Senate Bill 4 would amend the state’s 1976 Elliott-Larsen Civil Rights Act by adding LGBTQ individuals to the list of classes protected from discrimination in the areas of employment, public accommodations and services, educational facilities, as well as housing and real estate. Seems fair enough, right? Not according to some Michigan Catholic, Protestant, Muslim and Republican leaders. They are seeking to add a religious exemption to the bill that would allow them to discriminate in the name of their faith. In a since-deleted post on Twitter, the Michigan GOP said that the original bill is “a direct attack on religious freedom.” It replaced the tweet with a clear endorsement of an amendment sponsored by state Sen.

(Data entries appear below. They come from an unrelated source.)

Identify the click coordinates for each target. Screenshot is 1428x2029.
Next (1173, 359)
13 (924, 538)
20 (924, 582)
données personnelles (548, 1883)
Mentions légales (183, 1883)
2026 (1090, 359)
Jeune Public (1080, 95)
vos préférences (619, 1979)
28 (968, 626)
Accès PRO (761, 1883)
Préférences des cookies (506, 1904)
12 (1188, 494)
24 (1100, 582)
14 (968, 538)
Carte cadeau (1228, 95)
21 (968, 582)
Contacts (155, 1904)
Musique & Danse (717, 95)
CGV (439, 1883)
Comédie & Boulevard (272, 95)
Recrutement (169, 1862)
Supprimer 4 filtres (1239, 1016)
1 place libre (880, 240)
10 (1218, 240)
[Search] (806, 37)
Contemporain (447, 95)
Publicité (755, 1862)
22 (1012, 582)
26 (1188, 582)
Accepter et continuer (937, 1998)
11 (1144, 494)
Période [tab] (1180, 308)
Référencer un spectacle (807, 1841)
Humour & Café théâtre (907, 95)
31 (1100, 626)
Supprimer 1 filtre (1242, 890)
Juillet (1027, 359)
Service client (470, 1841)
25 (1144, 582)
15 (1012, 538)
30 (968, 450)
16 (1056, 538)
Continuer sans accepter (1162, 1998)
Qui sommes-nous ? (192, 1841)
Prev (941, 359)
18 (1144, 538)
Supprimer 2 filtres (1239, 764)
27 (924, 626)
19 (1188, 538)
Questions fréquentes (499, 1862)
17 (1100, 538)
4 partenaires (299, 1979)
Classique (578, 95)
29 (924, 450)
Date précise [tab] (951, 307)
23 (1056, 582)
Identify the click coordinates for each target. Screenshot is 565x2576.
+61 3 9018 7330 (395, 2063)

Jim Runestad to add “religious orientation, religious expression and identity” to the bill.
The Religious Right has become recently emboldened in its quest to discriminate in the name of religion. The attack on LGBTQ individuals is being framed as the biblical principle that same-sex relationships and other marginalized identities and orientations are strictly prohibited by their religion. Earlier this year, an Arkansas state senator invoked biblical scripture to justify his bill banning drag by remarking: “I believe the Bible, I believe that if the Bible says ‘if a man dresses like a woman, and a woman dresses like a man’ it is an abomination to God.” In a more blatant display of anti-LGBTQ sentiment finding justification in the Bible, Rep. Rick Allen, R-Ga., read a verse in Congress from the Bible that mentions homosexuals are worthy of death.
Members of the Religious Right are masking their bigotry in victimhood, claiming that religionists are being blocked from freely exercising their religion if they have to follow the same laws as all other citizens. They claim their religion makes them above the law.
The gig is hopefully up for them in the Michigan Statehouse, however. Michigan legislators have not yet given in to the hate spewed by these groups. On its way to the House, all of the amendments to the bill that sought to allow religious bigotry were rejected. In a statement condemning the passage of SB 4 without his desired amendments, Vice President for Public Policy and Advocacy for the Michigan Catholic Conference Tom Hickson said, “We’re disappointed that members of the Senate voted today to deny constitutional rights and protections to religious organizations that hold long-standing beliefs about marriage that differs from the secular culture.”
Make no mistake about it. Hickson wants favoritism to discriminate against a marginalized group. There is no constitutional right for that — or any place for that in a civilized society.